A Batavia woman whose name is well known to regular readers of local police blotters is going to prison for five and a half years after being sentenced in County Court on her first felony conviction.
Latoya D. Jackson, 27, who has a long list of arrests for alleged misdemeanors ranging from disorderly conduct, reckless endangerment, harassment, weapon possession, resisting arrest and petit larceny, was sentenced on two counts of assault, 2nd.
On Sept. 16, Jackson entered conditional guilty pleas to the assault charges in exchange for a guaranteed concurrent sentence on both counts. Jackson pled guilty, but did not admit to committing the crime, only that a jury would likely find her guilty (known as a Alford Plea).
One of Jackson's victims, a cousin, said she was glad to see that Jackson would receive justice today.
"When I tell people my cousin cut me (explaining a scar on her face), they look at me like I'm crazy," the young woman said.

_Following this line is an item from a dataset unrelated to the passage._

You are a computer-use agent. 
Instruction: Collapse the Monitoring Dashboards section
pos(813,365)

District Attorney Lawrence Friedman asked Noonan to consider the maximum sentence available under the plea agreement, which would have been seven years in prison.

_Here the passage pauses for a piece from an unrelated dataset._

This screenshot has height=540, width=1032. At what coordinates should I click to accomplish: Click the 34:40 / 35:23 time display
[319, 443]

Larry Ader, Public Defender's Office, argued that Noonan's best option was to give Jackson a probation-based sentence. If Jackson has finally learned she needs to go in a different direction with her life, that would be best, Ader argued, but if Jackson hasn't learned her lesson and violates probation, Noonan would be able to send Jackson away for up to 14 years.
"I'm not going to stand up her and say my client is a stranger to the criminal justice system," Ader said. "She's not. But this is her first felony.

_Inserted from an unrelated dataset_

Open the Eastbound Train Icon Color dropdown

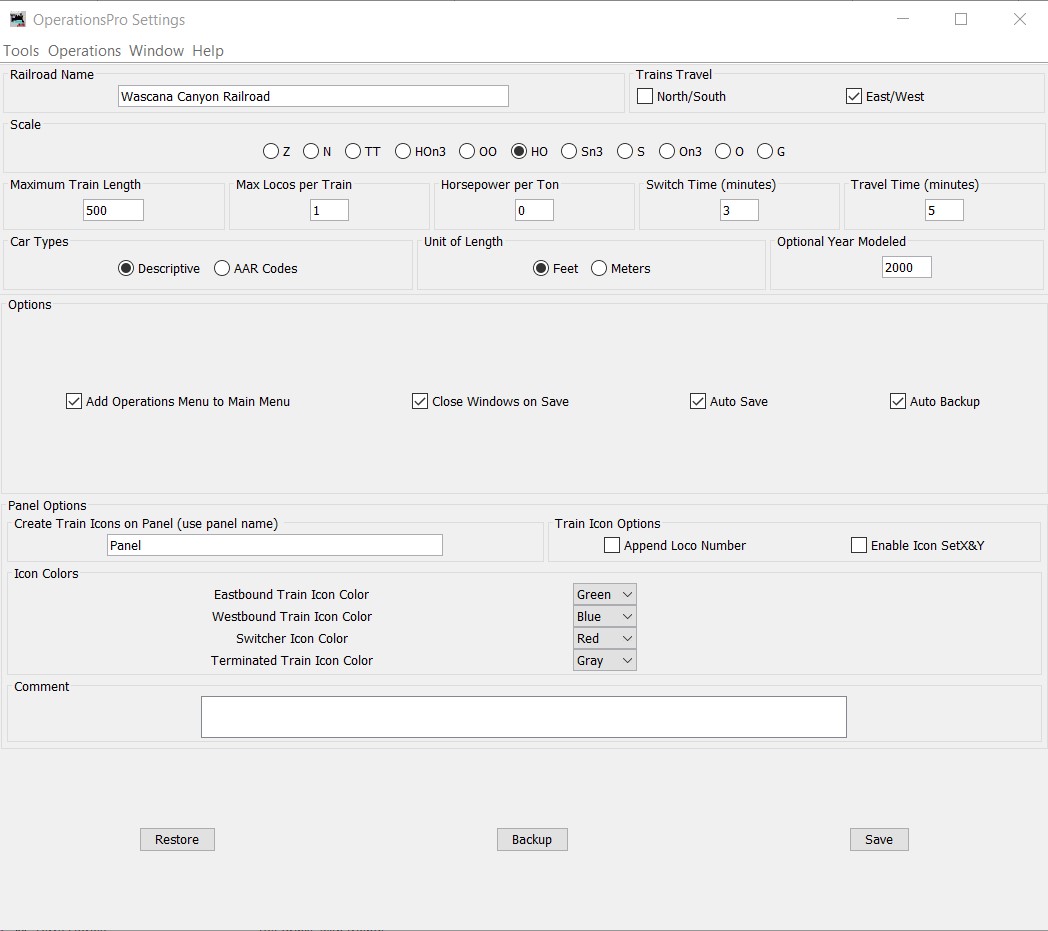604,593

"I think that as you well know, we don't know what it will take to finally change somebody's behavior and Ms. Jackson is quite aware that she's been given chances in the past to change her behavior and it hasn't work," Ader added. "If she doesn't change at this point with two felonies hanging over her head, you could punish her with a longer sentence than is available today."
Noonan said he agreed with the recommendation of the DA and the Probation Department that Jackson be sent straight to prison.
"It appears you've had many an opportunity to wake up and see that your life is going in the wrong direction," Noonan said. "Now you stand here convicted of two serious crimes and you negotiated for yourself concurrent sentences, which was probably a wise thing for you to do."